## Work item
Please transcribe only the lines that run from the line bearing "Screen dimensions: 1036x1150" to the end of the entries, keeping both end lines. Skip the pictures.

## Provided data
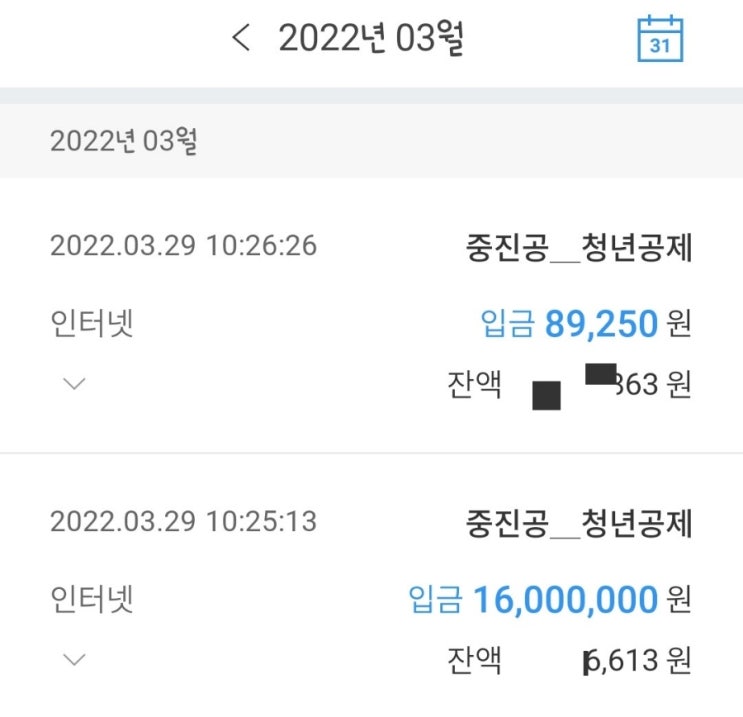Open the 10:25:13 중진공__청년공제 transaction title
The image size is (743, 717).
[x=578, y=522]

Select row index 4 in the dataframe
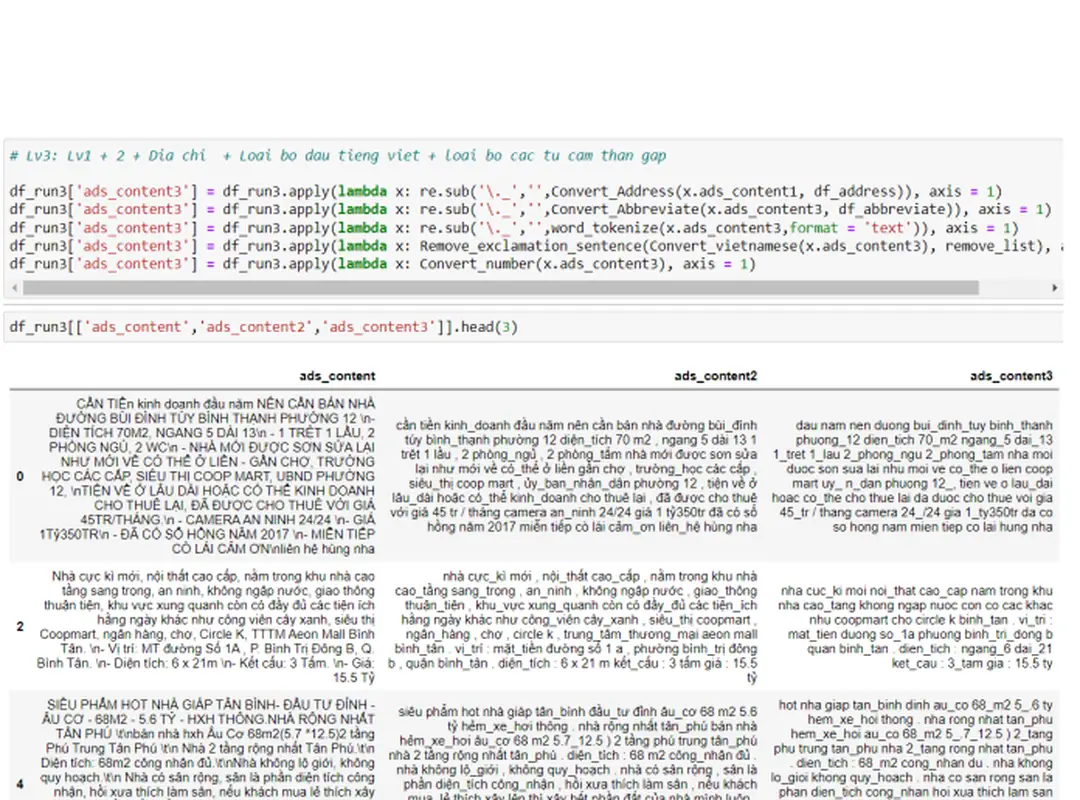(19, 784)
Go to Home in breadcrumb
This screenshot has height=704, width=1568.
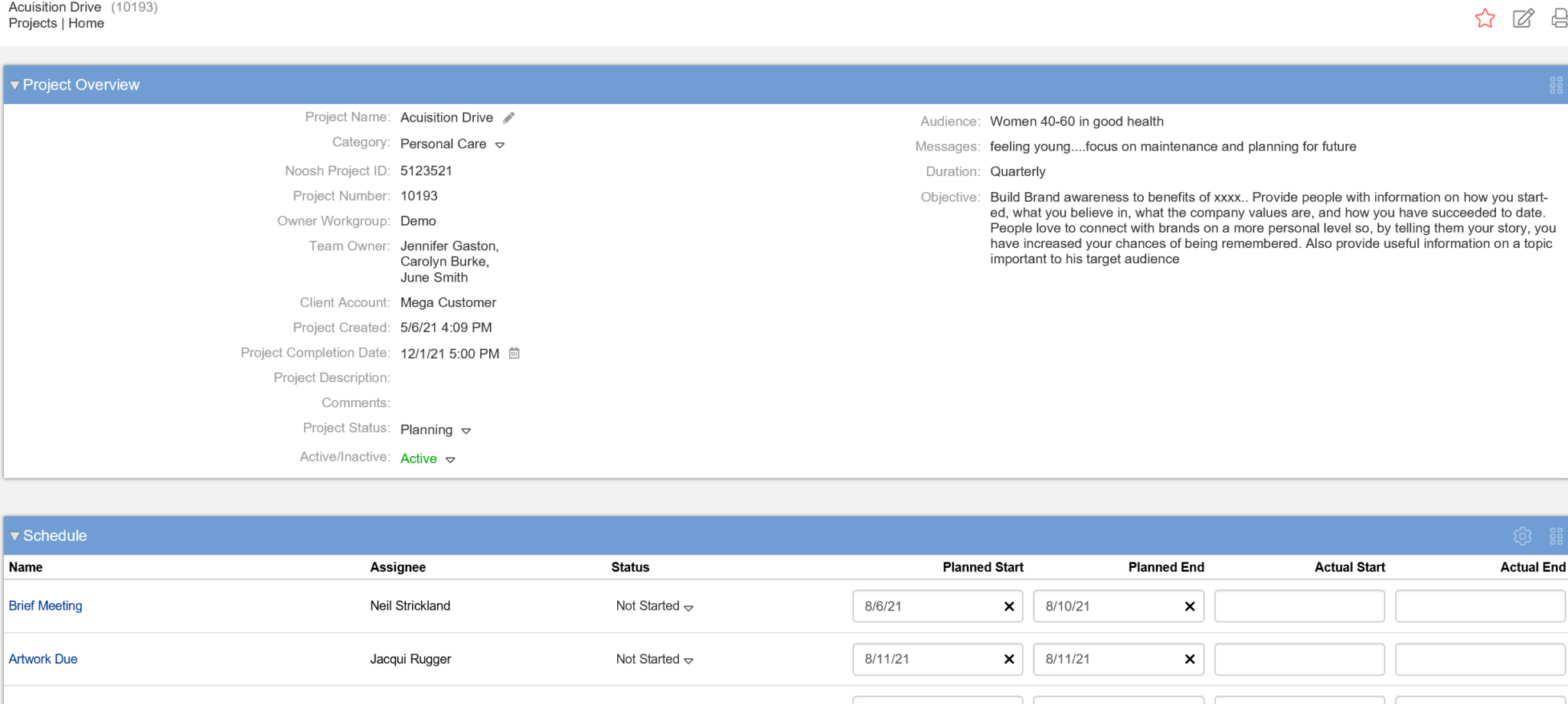(86, 24)
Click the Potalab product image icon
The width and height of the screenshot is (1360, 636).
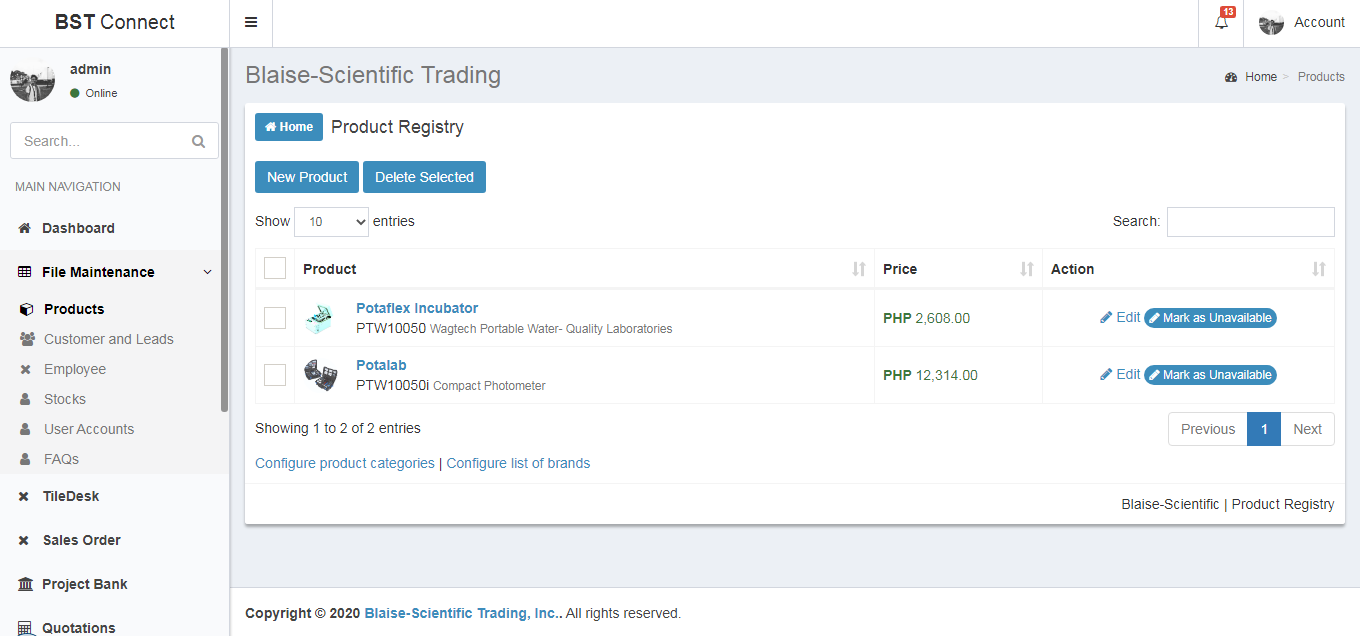[321, 375]
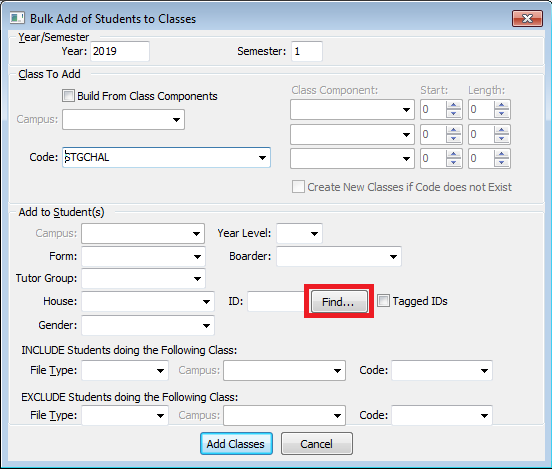Open the Boarder dropdown list

[x=393, y=257]
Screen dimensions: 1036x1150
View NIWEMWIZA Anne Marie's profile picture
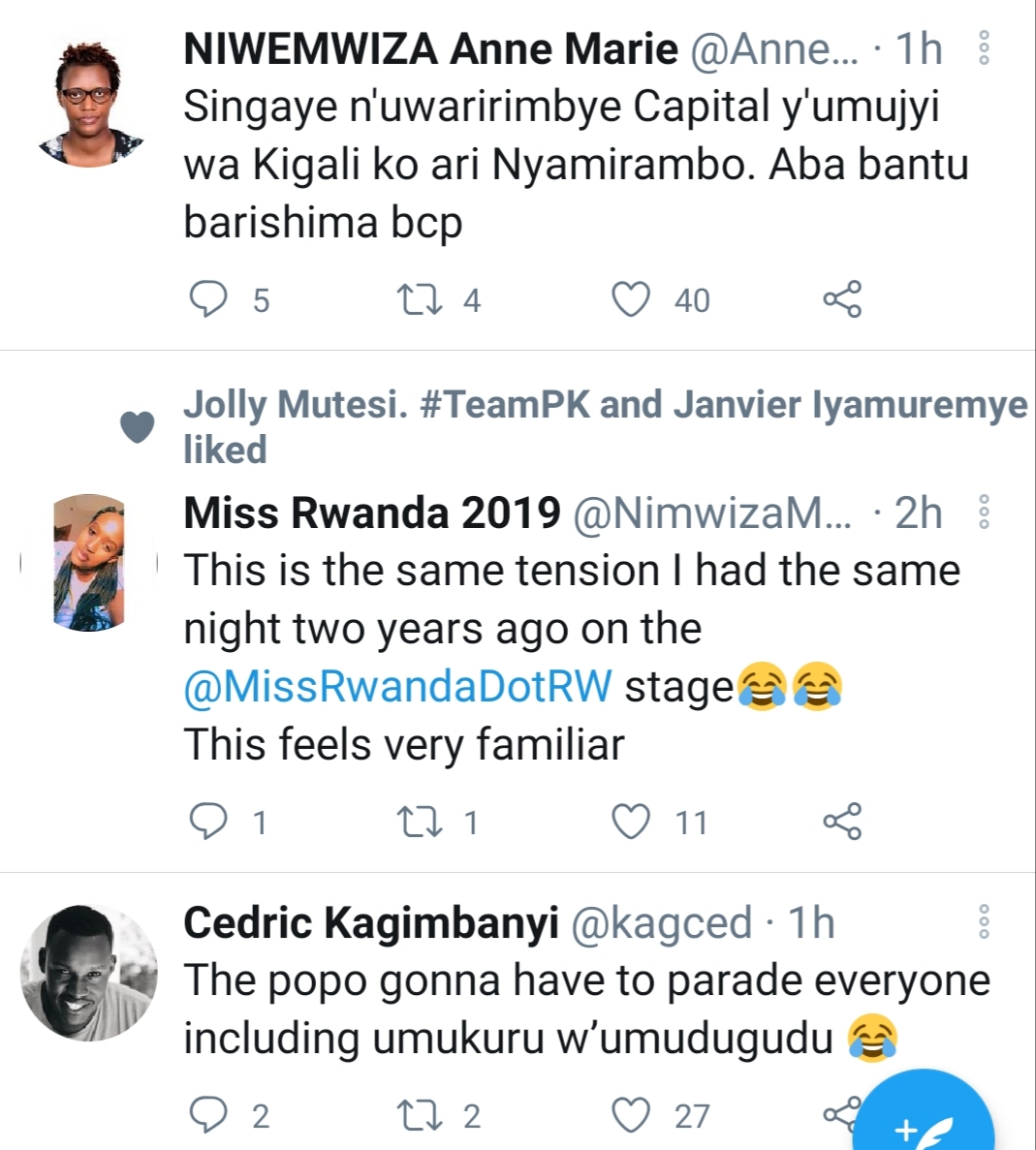90,101
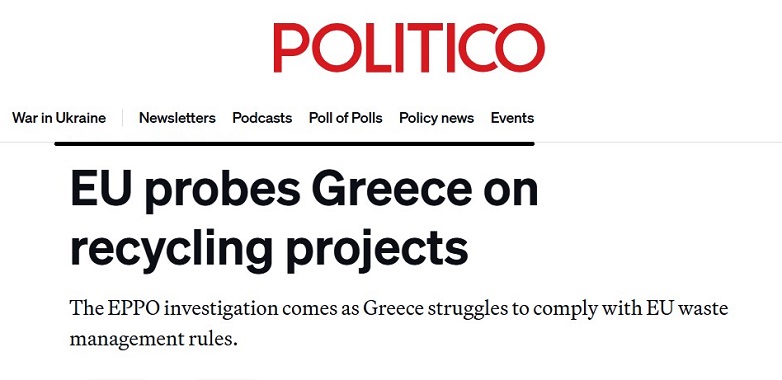Open the Policy news section
This screenshot has height=380, width=782.
pos(436,118)
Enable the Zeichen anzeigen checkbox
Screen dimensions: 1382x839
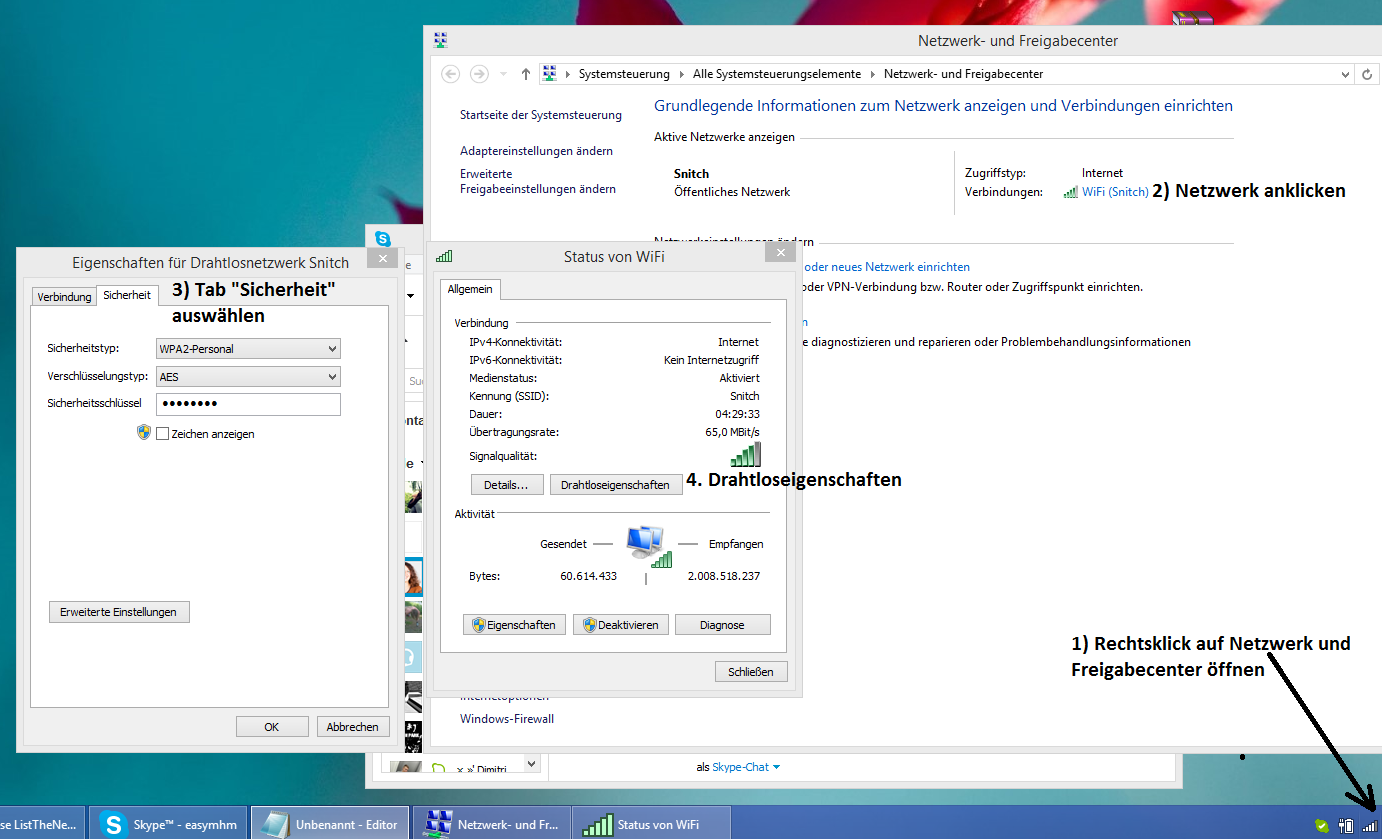pos(162,434)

## Written response
Screen dimensions: 1036x1150
View NIWEMWIZA Anne Marie's profile picture
90,101
Open the Policy news section
This screenshot has height=380, width=782.
pos(436,118)
Enable the Zeichen anzeigen checkbox
Screen dimensions: 1382x839
pos(162,434)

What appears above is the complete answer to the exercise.